Max Verstappen’s Miami Grand Prix weekend gave Red Bull something it had not had for most of March: proof the new parts are working. After a difficult start to the season, the four-time world champion qualified second on Saturday in Miami, then finished fifth on Sunday after a spin at the start, a far stronger showing than the team had managed in the first three rounds.
Red Bull brought major upgrades to Florida over the five-week gap before Miami, and Verstappen said the difference was immediate. “I’m already very happy with where we are,” he said after Saturday’s breakthrough, adding: “From here there’s light at the end of the tunnel, that we can just push on and try to close the gap further.”
The performance matters because Verstappen had been stranded well outside his usual range before Miami. He failed to qualify higher than eighth in Australia, China and Japan, and his best race finish until then was sixth. In Miami, he qualified fifth for the Sprint and finished fifth, then backed that up with second in full qualifying before Sunday’s spin pushed him back to fifth in the race.
That improvement came after weeks in which Red Bull looked out of step with the rest of the field. In March, the team struggled across the first three rounds of the season, and Verstappen’s own comments reflected the frustration. He said in China and Japan he was considering leaving Formula One at the end of the season, though he later tied those doubts to his dislike of the sport’s new regulations rather than Red Bull’s form.
Miami suggested the upgrades have at least given Verstappen a car he can work with again. “I never felt comfortable with the layout of the car,” he said. “I feel more in control of the car again and then I can push a bit more, then the upgrades are working.” He added: “Honestly, it’s everything, because before nothing really worked.”
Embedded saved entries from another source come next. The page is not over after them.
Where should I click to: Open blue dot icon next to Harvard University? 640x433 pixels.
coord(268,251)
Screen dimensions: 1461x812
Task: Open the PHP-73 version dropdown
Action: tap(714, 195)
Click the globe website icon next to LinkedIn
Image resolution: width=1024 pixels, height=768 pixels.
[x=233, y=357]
There is still a long way to go before Red Bull can say the crisis is over. Verstappen said, “We understood a lot of stuff,” and pointed to the ongoing battle over energy management as another layer teams are still learning every weekend. But after a five-week gap that ended with a genuine step forward in Miami, Red Bull has at least reopened the door to a season that had been drifting away from it.
For now, the gap is no longer the story. The question is whether Miami was a one-off relief or the start of Verstappen getting back to the front where he belongs.